> **AIM**: Return everything from the line containing "At what coordinates should I click to accomplish: Focus" down to the end of the data below, copying each line verbatim and leaving out the pictures.

> **RECORD EXTRACTS**:
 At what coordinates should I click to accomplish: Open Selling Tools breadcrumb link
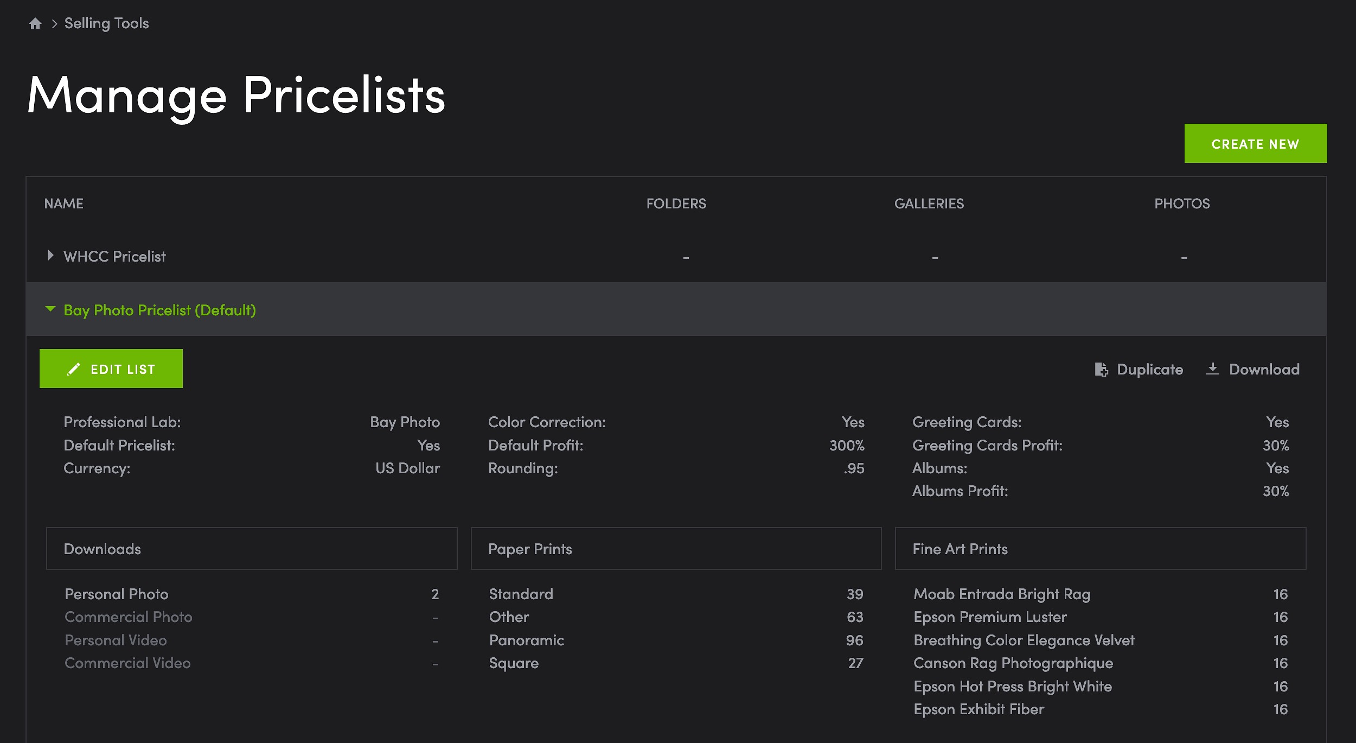(x=106, y=23)
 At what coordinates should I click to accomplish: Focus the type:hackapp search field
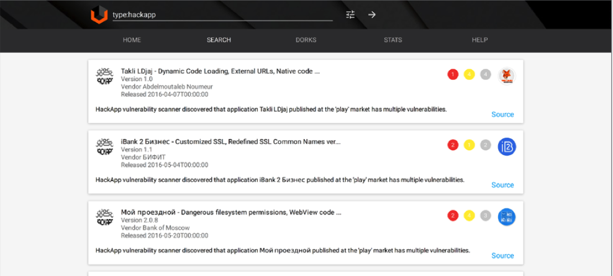click(222, 15)
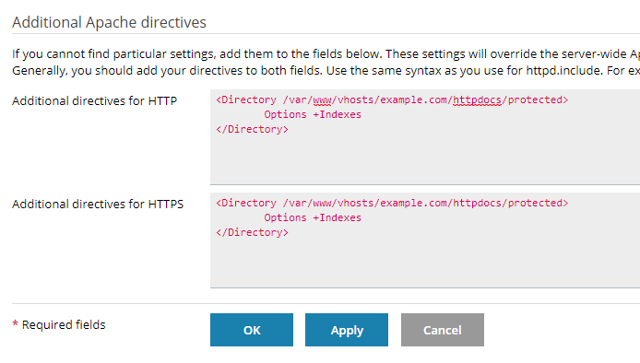
Task: Click the word 'httpd.include' in the description
Action: click(563, 71)
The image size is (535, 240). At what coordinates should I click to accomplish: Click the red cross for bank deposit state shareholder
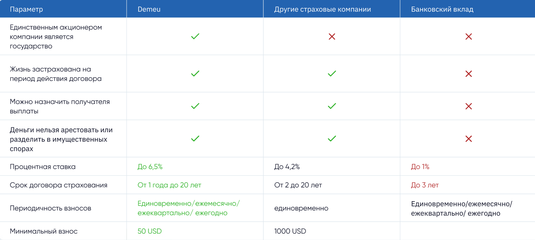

> **SOLUTION TO THE PROBLEM**:
 At what coordinates should I click to accomplish: Focus the type:hackapp search field
click(222, 15)
Task: Click the word 'httpd.include' in the description
Action: click(563, 71)
The image size is (535, 240). At what coordinates should I click to accomplish: Click the red cross for bank deposit state shareholder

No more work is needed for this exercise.